INFORMATION GIVEN Start Marker

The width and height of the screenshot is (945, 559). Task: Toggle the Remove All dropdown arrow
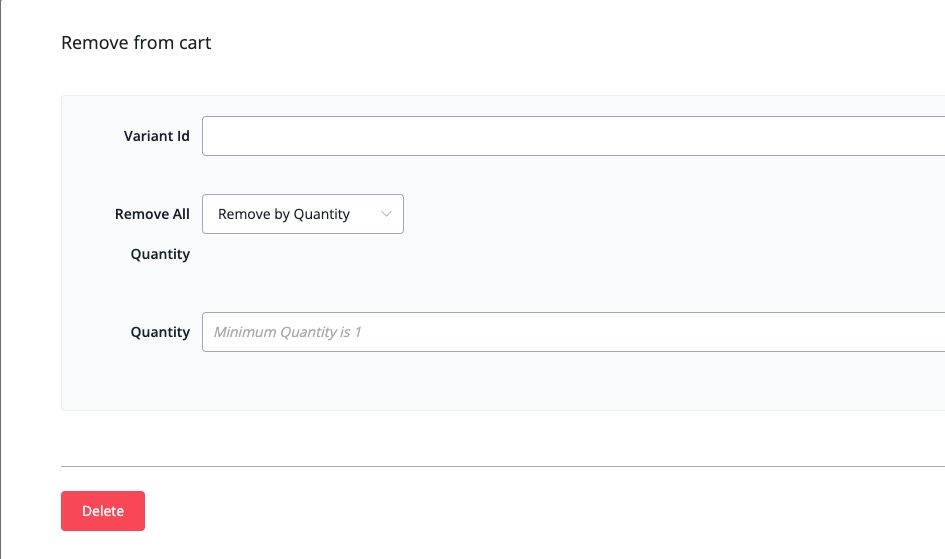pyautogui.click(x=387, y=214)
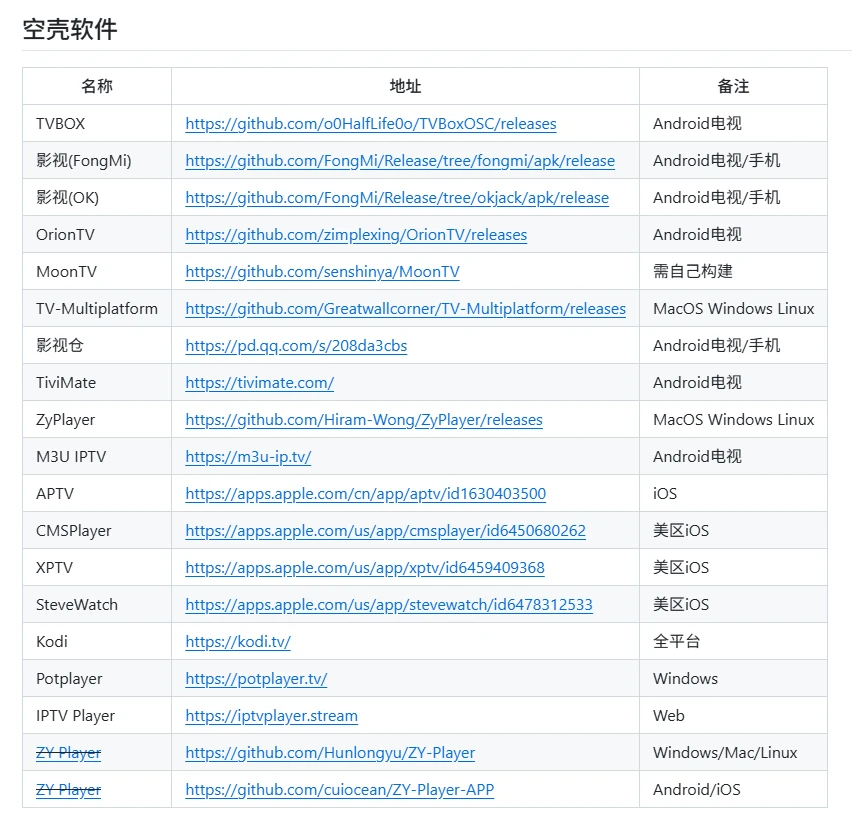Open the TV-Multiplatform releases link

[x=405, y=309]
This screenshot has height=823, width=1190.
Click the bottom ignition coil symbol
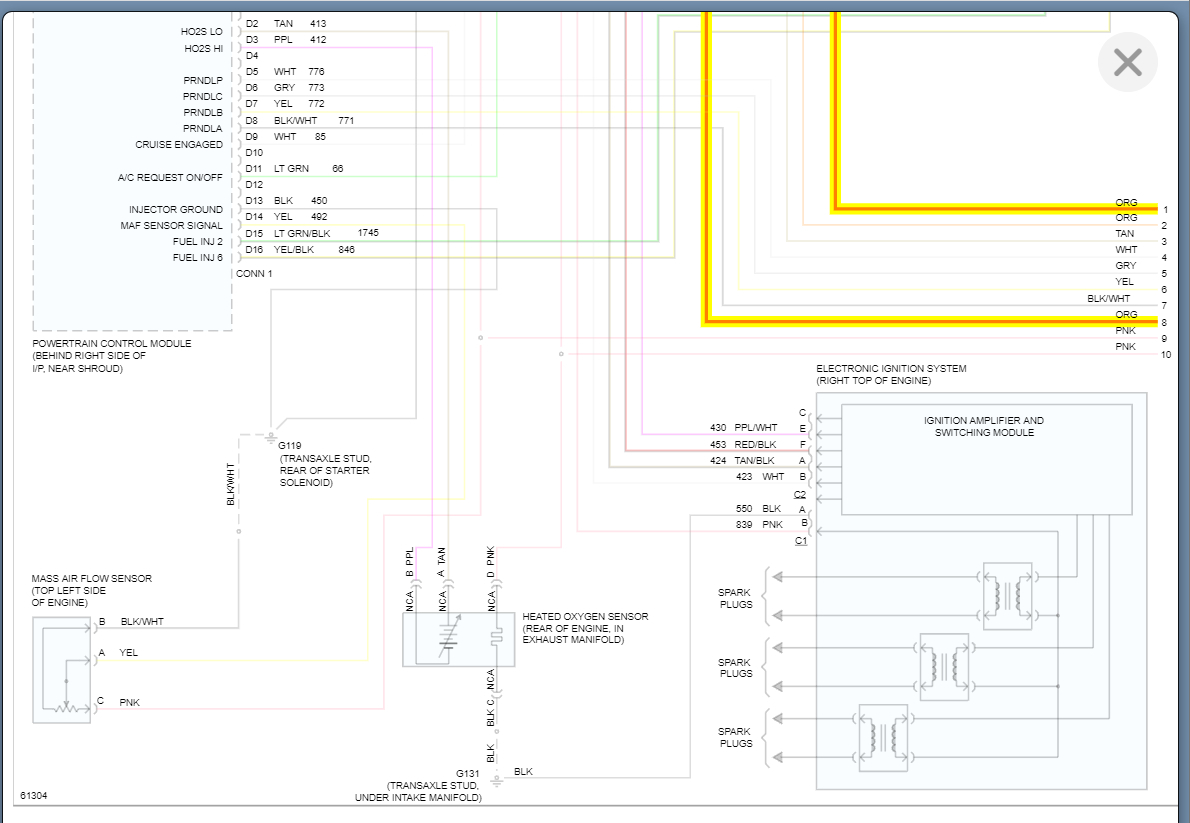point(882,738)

INFORMATION GIVEN End Marker

- **WHAT YOU HAVE TO DO**
What is needed is an exact restatement of every line from the line containing "This screenshot has height=823, width=1190." through the last line of the records, minus any pictures.

- **RESPONSE TO THIS EXERCISE**
This screenshot has height=823, width=1190.
Click the bottom ignition coil symbol
point(882,738)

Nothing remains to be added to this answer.